Despite his condemnation of Russia for posing a threat to global cooperation, Obama won Moscow's backing for one element of his push against IS and terrorism more generally. It was the second part of the US president's big day: chairing a special meeting of the UN Security Council and winning unanimous support for a resolution on foreign fighters taking part in the wars in Iraq and Syria, as well as other conflicts.

In a brisk statement, Russia's foreign minister, Sergei Lavrov, remarked on the vote as reaffirming the ability of the UN Security Council - deadlocked for so long on Syria - to agree on big issues. This just a day after he condemned the US for launching its air strikes against IS in Syria without Damascus's express permission, saying, "Attempts to pursue geopolitical objectives and violations of the sovereignty of states in the region can only aggravate tensions and further serve to destabilize the situation."
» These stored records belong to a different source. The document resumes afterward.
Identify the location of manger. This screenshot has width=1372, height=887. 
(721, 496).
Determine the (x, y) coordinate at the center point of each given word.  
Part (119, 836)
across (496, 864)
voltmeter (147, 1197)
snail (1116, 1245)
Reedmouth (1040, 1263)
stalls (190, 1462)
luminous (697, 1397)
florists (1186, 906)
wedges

The Security Council asked countries to disallow nationals from fighting with or funding terror groups abroadImage: Reuters/Brendan McDermid

Legal doubts

It is not just Moscow that has doubts over the legality of the air strikes in Syria. The New York Times ran a prominent editorial on Wednesday registering dismay over Obama's "wrong turn," arguing that the UN Security Council should vote on the issue.

Instead, the White House is arguing that it is acting in the defense of Iraq, which has requested its help against the IS threat, and that Syria's government is incapable of acting, having lost control of its own territory.

It's a legal argument dismissed by some critics as "contorted." But Tom Wright says the US won't take this case to the Security Council. Russia, he says, would inevitably link its support to conditions the US could not accept - such as cooperating with the Assad regime. For now, the White House is insisting it will not work with Assad, arguing that he has lost all legitimacy in three years of civil war.

Perpetual war?

A year ago, Barack Obama told the UN General Assembly that his country was "shifting away from a perpetual war footing." This year, some see the risk of it shifting back in the opposite direction.

For Tom Wright, Obama's new robustness is, however, a positive.

"We are returning to an older age of rivalries, and the challenge is how to arrest that or deal with it."